Il indiqua le chemin à suivre, sur les traces d’Uthyr qui s’était faufilé le premier en rampant sous un enchevêtrement de racines formant un minuscule espace permettant tout juste le passage d’adultes équipés d’armes et armures imposantes. C’était curieux qu’aucun monstre ne vînt se glisser dans le repaire agréable des chasseurs – Elenaril s’imagina alors qu’ils étaient bien trop gros pour rentrer, ou alors trop stupides pour tenter de forcer le passage. Quoi qu’il en fût, elle emboîta le pas à Aiden, et Randall ferma la marche. Il se hâta cependant de regagner le groupe, aux côtés d’Elenaril. Aiden et Uthyr avançaient tranquillement côte à côte, à la même allure, et le premier se permettait moult remarques et moqueries amicales au sujet de son acolyte. Face à son absence de réponse, il reprenait, visiblement incapable de se lasser de ses piques.

« Vous vous connaissez depuis longtemps ? fit l’Altmer en réajustant une sacoche dont les secousses la dérangeaient.

— On s’est rencontrés pendant la traversée jusqu’à Astera. J’étais dans le même bateau que lui. Par contre Randall tu étais dans un autre, non ?

— J’étais dans le dernier, celui qui a le moins été touché par le zorah magdaros. On a eu bien plus de chance que vous, c’est certain. Jusqu’à l’arrivée sur la terre ferme, certains croyaient vraiment qu’il y aurait des morts. Heureusement qu’on a de bons médecins, ça a limité les dégâts. »

Le bruit de leurs pas sur le sol meuble, entrecoupé du grincement des armures de cuir et du cliquetis des segments en métal des tenues et armes des chasseurs, berçait presque Elenaril. Ils restaient silencieux, marchant docilement, et regardant tout autour d’eux afin d’identifier des traces du monstre pour pouvoir le traquer. Des lucioles brillaient d’une aura verte autour d’eux, s’agglutinant auprès d’éléments de végétation ou des roches, comme pour attirer l’attention des hommes sur la nature et ce qu’elle avait à leur apporter. Face à l’air sceptique de l’elfe, Randall lui expliqua que ces « navicioles », comme ils les appelaient, étaient apprivoisées et dressées, d’une manière ou d’une autre, pour traquer les monstres ou rechercher des matériaux divers. En leur faisant flairer une piste ou une odeur, elles étaient capables de diriger les chasseurs jusqu’à l’objet ou la créature recherchée.
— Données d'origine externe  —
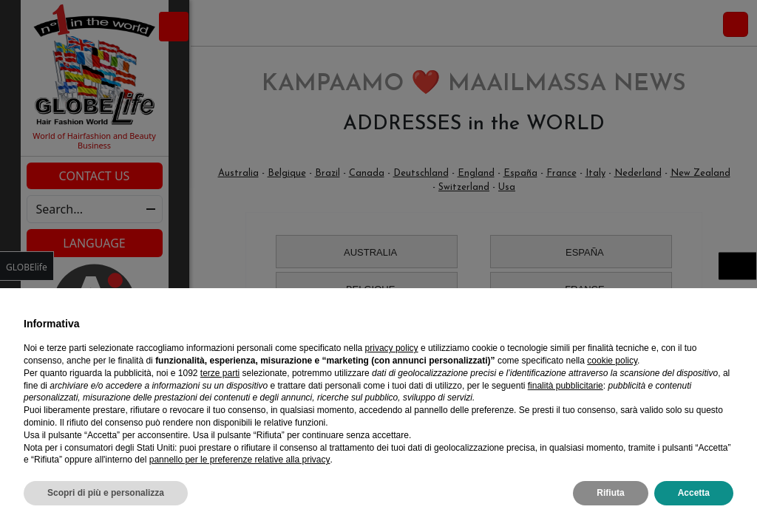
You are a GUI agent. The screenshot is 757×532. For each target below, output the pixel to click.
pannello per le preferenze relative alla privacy (240, 460)
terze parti (220, 373)
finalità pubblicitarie (566, 386)
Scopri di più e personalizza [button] (106, 493)
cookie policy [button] (612, 361)
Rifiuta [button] (610, 493)
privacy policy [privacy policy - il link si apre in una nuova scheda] (392, 348)
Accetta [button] (693, 493)
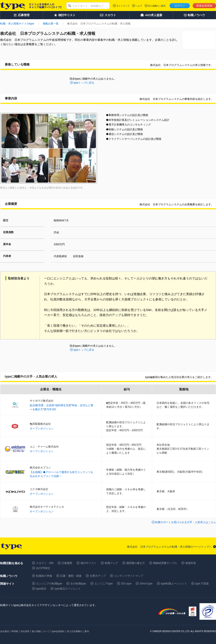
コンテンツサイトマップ (129, 576)
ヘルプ (139, 6)
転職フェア (111, 563)
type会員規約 (58, 631)
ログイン (180, 6)
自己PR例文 (43, 568)
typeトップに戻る (84, 83)
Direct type (146, 584)
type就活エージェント (68, 588)
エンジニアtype (103, 584)
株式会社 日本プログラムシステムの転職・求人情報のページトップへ (169, 547)
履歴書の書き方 (136, 563)
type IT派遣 (202, 584)
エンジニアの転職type (49, 584)
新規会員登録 (204, 6)
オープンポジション (41, 428)
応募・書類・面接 (71, 576)
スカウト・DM (45, 563)
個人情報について (40, 631)
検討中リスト (88, 563)
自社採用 (25, 631)
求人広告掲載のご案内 (78, 631)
« Tenez, regardez ! s’exclama-t-il soudainement tandis qu’il lui expliquait doucement. Voilà des traces de tobi-kadachi. Notez combien les griffures sont peu profondes – ils ont des griffes plutôt courtes. Et là-bas, vous pouvez voir ces écailles et des touffes de poils. Il a dû se gratter contre l’un de ces arbres en se déplaçant.

— Vous montrez ça à vos lucioles et elles vous guident jusqu’au monstre ?
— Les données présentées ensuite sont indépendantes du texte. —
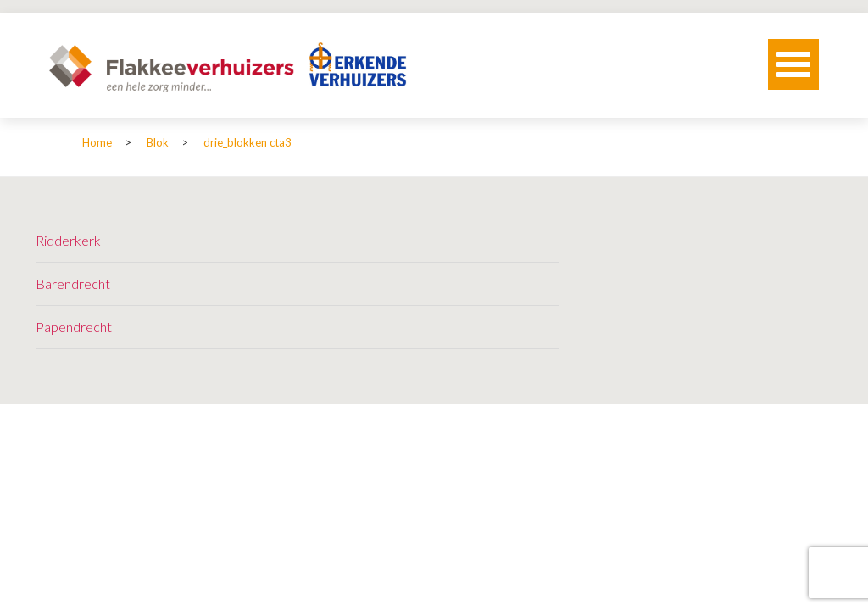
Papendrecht (74, 326)
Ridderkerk (68, 240)
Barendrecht (73, 283)
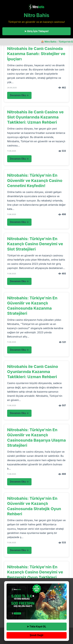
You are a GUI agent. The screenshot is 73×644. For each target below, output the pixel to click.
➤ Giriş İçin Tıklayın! (36, 31)
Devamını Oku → (19, 95)
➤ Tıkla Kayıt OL (36, 626)
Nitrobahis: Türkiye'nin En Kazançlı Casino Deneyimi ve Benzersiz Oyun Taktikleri (35, 572)
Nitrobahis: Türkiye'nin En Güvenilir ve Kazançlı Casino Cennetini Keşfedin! (35, 180)
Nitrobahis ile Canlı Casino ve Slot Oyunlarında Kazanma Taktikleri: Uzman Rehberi (36, 117)
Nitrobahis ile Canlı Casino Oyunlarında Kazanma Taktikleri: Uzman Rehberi (32, 372)
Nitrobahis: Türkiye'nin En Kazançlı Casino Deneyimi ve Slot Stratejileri (35, 244)
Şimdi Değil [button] (36, 635)
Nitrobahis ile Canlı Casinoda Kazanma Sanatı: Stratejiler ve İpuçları (36, 54)
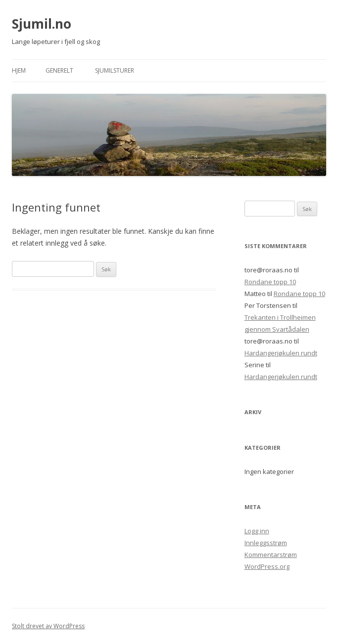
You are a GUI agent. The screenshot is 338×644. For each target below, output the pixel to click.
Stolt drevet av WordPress (48, 626)
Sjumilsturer (114, 70)
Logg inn (257, 531)
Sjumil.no (42, 24)
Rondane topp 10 (270, 282)
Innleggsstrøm (266, 543)
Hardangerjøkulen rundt (281, 353)
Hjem (19, 70)
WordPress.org (267, 566)
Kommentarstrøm (271, 555)
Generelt (59, 70)
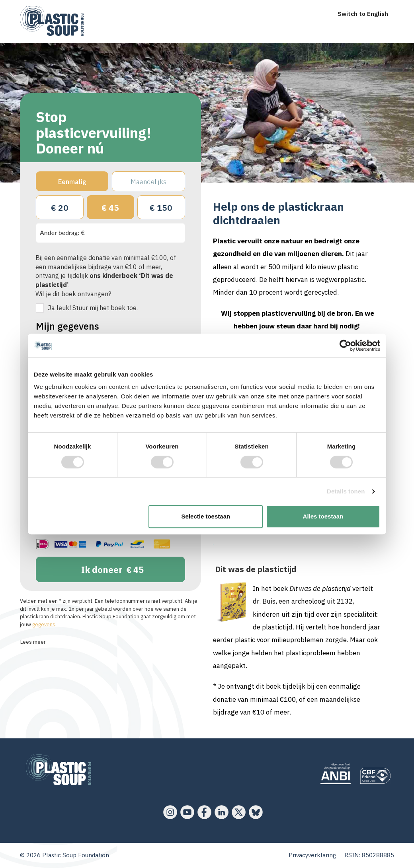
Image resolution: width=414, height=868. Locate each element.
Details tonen (346, 491)
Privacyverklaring (312, 855)
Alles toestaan (323, 516)
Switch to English (363, 14)
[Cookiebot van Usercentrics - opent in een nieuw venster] (345, 346)
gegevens (44, 624)
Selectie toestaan (206, 516)
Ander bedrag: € (62, 232)
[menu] (81, 7)
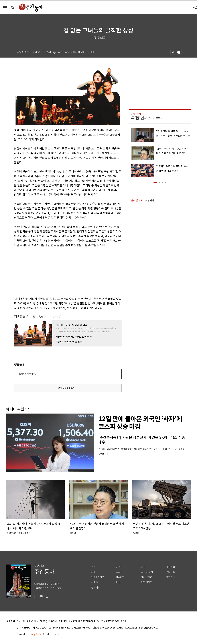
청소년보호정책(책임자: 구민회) (112, 621)
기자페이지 (147, 582)
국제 (118, 572)
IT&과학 (120, 577)
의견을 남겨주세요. (27, 374)
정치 (93, 567)
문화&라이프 (98, 577)
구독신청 (170, 572)
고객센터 (63, 621)
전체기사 (96, 588)
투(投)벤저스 (141, 118)
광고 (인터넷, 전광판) (37, 621)
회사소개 (21, 621)
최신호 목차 (147, 572)
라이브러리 (147, 577)
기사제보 (170, 567)
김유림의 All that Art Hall (32, 317)
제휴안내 (53, 621)
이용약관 (73, 621)
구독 (58, 316)
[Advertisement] (60, 271)
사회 (93, 572)
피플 (118, 582)
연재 (143, 567)
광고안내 (170, 577)
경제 (118, 567)
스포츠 (95, 582)
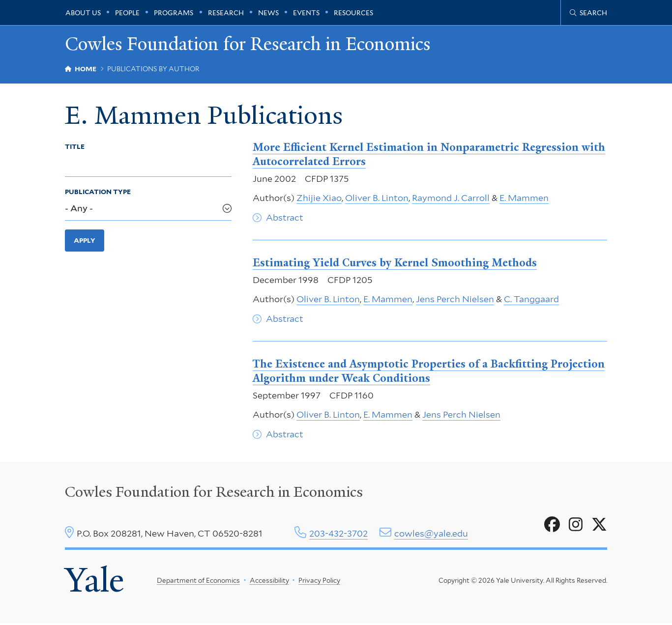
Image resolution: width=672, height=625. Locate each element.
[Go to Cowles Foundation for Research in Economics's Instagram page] (576, 526)
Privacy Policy (319, 582)
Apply (85, 242)
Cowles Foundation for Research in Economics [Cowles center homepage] (214, 493)
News (268, 13)
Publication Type (98, 193)
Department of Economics (198, 582)
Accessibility (269, 582)
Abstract (285, 218)
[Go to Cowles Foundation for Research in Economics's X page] (599, 526)
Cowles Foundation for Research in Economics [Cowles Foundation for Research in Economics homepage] (253, 44)
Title (75, 147)
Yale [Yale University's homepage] (94, 582)
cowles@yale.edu (431, 534)
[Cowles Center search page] (588, 13)
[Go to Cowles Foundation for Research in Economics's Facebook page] (552, 526)
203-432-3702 (338, 534)
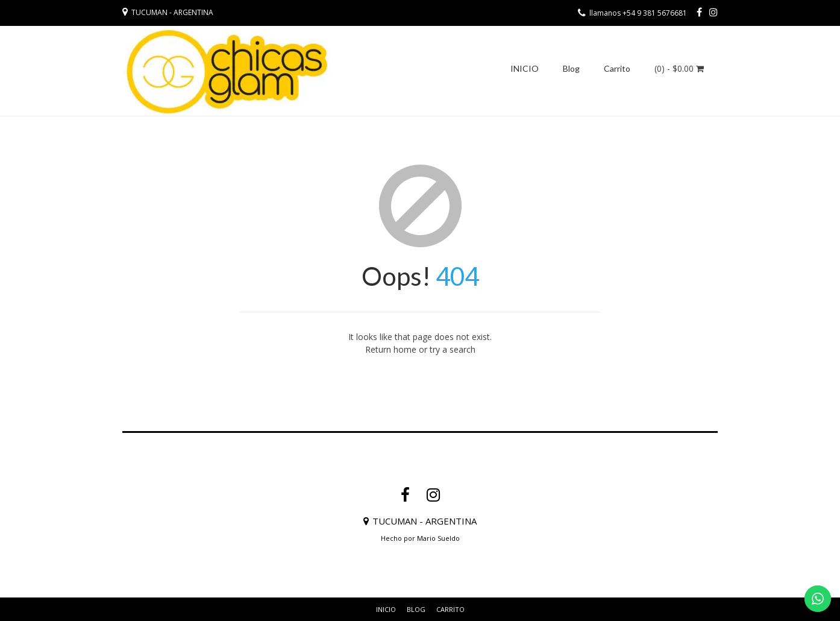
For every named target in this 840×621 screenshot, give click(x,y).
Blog (571, 68)
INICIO (524, 68)
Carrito (617, 68)
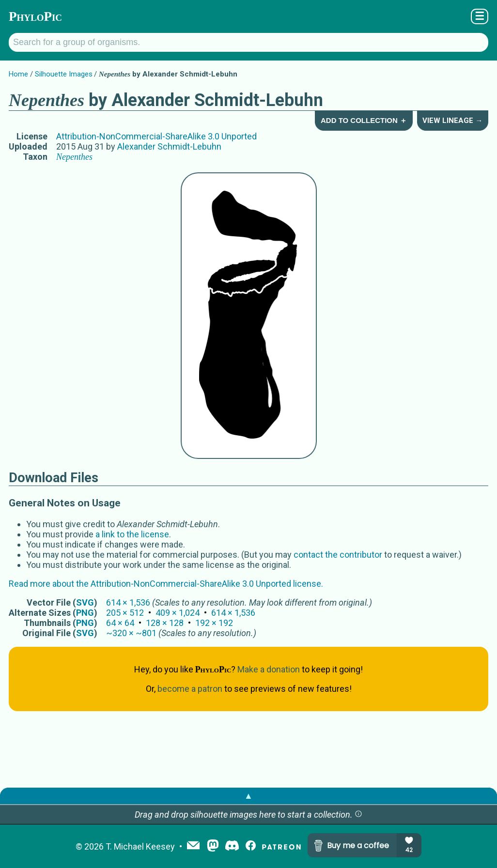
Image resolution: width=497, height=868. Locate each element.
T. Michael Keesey (140, 846)
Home (18, 74)
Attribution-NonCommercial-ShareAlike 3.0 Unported (156, 136)
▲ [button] (248, 795)
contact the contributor (338, 554)
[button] (358, 814)
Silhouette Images (63, 74)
— Exactement, renchérit Aiden en prélevant une mèche blanchâtre pour la glisser près de la cage qui pendait à sa ceinture, et où revenaient sans cesse les insectes. Je doute que cela suffise pour qu’elles retrouvent sa trace, mais il ne faut rien lésiner. »

Uthyr leur fit un signe, d’un peu plus loin. Agenouillé, il faisait face à une empreinte de pas autour de laquelle s’affairaient ses navicioles. Les trois autres membres de l’expédition le rejoignirent, et Randall approcha sa cage de la trace du monstre. Les insectes se mirent à bourdonner, frottant leurs ailes à l’unisson – l’homme indiqua à l’Altmer qu’elles faisaient ainsi savoir qu’elles avaient repéré le monstre, et pouvaient les mener jusqu’à lui.
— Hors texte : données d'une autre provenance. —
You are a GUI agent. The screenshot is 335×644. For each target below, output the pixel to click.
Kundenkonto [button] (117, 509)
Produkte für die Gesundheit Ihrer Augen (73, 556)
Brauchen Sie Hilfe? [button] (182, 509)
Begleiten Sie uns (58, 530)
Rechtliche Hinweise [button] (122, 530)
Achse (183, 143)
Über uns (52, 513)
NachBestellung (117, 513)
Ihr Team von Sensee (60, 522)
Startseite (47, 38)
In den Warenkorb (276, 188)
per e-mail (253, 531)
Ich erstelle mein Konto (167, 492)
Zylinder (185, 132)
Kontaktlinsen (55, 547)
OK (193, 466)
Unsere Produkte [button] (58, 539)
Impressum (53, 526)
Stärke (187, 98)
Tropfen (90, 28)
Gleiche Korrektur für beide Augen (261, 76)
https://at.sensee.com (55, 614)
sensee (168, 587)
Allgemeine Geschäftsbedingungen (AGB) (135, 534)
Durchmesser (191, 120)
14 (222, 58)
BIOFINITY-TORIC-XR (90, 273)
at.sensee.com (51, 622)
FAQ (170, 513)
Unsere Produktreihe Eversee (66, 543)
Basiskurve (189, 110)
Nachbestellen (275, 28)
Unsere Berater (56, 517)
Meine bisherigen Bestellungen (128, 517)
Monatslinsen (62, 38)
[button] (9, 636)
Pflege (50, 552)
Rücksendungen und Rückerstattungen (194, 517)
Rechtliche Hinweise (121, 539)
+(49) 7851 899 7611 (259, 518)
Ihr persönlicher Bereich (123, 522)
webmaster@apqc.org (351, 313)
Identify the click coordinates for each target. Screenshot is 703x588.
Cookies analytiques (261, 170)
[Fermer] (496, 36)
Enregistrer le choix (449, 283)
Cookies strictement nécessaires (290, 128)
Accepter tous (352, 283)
« Nous ferions mieux de parler moins fort, glissa Aiden. Il a l’air proche, et pourrait nous tomber dessus si on fait trop de bruit. »

Elenaril acquiesça, tout comme Randall et Uthyr, et ils se remirent en route, évitant le plus possibles les rideaux de lierre et de feuillages qui s’imposaient à eux. Le moindre bruissement trahirait leur présence, et le monstre n’hésiterait pas bien longtemps avant de les attaquer. Il leur fallait avoir l’avantage du premier coup – on relégua à Randall la charge d’assaillir le monstre avec des munitions paralysantes afin de l’immobiliser et de faire gagner aux deux autres un peu de temps pour s’approcher et lui porter quelques coups.

Lorsqu’ils trouvèrent enfin la wyverne, la teinte des lucioles vira au rouge, et elles se réfugièrent dans les cages de leurs chasseurs. Le tobi-kadachi se tenait là, dévorant goulûment une carcasse de monstre. Le quatuor était dans son angle mort, la créature leur tournait le dos. Randall ordonna à Elenaril de se glisser derrière des buissons voisins, avant de tirer la capuche de la cape sur sa tête – le tissu remontait à cause du chignon qui maintenait ses cheveux en place – et consulta silencieusement ses camarades.

La chasse était ouverte.

Les trois hommes commencèrent par se placer de manière stratégique ; Aiden et Uthyr s’éloignèrent de Randall qui apprêtait son arme, et chargeait ses munitions paralysantes. Le premier dégaina sa lance et son bouclier, et plaça une jambe en arrière afin de se préparer à courir, et à charger la wyverne à crocs ; le second restait sur le qui-vive, très certainement pour en faire de même et enchaîner quelques coups de ses épées doubles sur le corps écailleux de la créature.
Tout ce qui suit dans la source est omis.